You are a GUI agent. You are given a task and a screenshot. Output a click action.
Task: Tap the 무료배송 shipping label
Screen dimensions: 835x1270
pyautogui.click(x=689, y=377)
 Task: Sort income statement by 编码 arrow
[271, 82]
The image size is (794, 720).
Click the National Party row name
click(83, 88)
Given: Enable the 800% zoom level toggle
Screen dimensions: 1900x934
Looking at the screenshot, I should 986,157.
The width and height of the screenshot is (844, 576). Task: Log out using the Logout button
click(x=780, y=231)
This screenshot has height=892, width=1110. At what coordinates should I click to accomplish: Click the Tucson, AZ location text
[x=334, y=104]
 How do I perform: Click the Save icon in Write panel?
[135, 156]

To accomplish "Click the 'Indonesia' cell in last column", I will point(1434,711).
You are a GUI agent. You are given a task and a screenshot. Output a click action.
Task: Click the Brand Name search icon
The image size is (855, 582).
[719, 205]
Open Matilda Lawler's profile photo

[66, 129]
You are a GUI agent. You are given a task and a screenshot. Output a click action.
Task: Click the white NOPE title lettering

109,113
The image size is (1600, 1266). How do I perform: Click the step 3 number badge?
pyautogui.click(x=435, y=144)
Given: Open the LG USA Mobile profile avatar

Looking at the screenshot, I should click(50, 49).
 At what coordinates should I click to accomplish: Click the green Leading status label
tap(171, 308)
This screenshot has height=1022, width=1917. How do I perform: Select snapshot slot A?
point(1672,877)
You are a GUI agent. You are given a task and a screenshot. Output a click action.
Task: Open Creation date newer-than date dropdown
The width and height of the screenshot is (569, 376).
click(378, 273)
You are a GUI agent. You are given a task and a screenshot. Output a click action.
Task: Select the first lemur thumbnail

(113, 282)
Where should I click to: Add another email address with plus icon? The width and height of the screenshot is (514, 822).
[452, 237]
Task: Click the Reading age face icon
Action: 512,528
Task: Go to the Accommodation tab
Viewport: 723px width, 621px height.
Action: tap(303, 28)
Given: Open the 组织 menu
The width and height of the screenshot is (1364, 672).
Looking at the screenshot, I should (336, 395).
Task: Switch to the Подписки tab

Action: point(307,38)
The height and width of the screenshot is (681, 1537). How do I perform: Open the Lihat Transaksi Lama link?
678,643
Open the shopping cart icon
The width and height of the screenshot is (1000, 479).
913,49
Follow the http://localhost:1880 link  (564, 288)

◆ ◆ ◆ ◆ ◆ ◆ ◆

Requirement
Output each line of the entries exactly, so that nothing is lost.

Exercise response
You are a GUI agent. You are given a task and a screenshot. Output a click action.
Task: Tap the 무료배송 shipping label
Screen dimensions: 835x1270
pyautogui.click(x=689, y=377)
 Task: Sort income statement by 编码 arrow
[271, 82]
The image size is (794, 720).
Click the National Party row name
click(83, 88)
Given: Enable the 800% zoom level toggle
Screen dimensions: 1900x934
Looking at the screenshot, I should 986,157.
The width and height of the screenshot is (844, 576). Task: Log out using the Logout button
click(x=780, y=231)
This screenshot has height=892, width=1110. At what coordinates should I click to accomplish: Click the Tucson, AZ location text
[x=334, y=104]
 How do I perform: Click the Save icon in Write panel?
[135, 156]

To accomplish "Click the 'Indonesia' cell in last column", I will point(1434,711).
You are a GUI agent. You are given a task and a screenshot. Output a click action.
Task: Click the Brand Name search icon
The image size is (855, 582).
[719, 205]
Open Matilda Lawler's profile photo

[66, 129]
You are a GUI agent. You are given a task and a screenshot. Output a click action.
Task: Click the white NOPE title lettering

109,113
The image size is (1600, 1266). How do I perform: Click the step 3 number badge?
pyautogui.click(x=435, y=144)
Given: Open the LG USA Mobile profile avatar

Looking at the screenshot, I should click(50, 49).
 At what coordinates should I click to accomplish: Click the green Leading status label
tap(171, 308)
This screenshot has height=1022, width=1917. How do I perform: Select snapshot slot A?
point(1672,877)
You are a GUI agent. You are given a task and a screenshot. Output a click action.
Task: Open Creation date newer-than date dropdown
The width and height of the screenshot is (569, 376).
click(378, 273)
You are a GUI agent. You are given a task and a screenshot. Output a click action.
Task: Select the first lemur thumbnail

(113, 282)
Where should I click to: Add another email address with plus icon? The width and height of the screenshot is (514, 822).
[452, 237]
Task: Click the Reading age face icon
Action: 512,528
Task: Go to the Accommodation tab
Viewport: 723px width, 621px height.
Action: tap(303, 28)
Given: Open the 组织 menu
The width and height of the screenshot is (1364, 672).
Looking at the screenshot, I should (336, 395).
Task: Switch to the Подписки tab

Action: point(307,38)
The height and width of the screenshot is (681, 1537). How do I perform: Open the Lihat Transaksi Lama link?
678,643
Open the shopping cart icon
The width and height of the screenshot is (1000, 479).
913,49
Follow the http://localhost:1880 link  (564, 288)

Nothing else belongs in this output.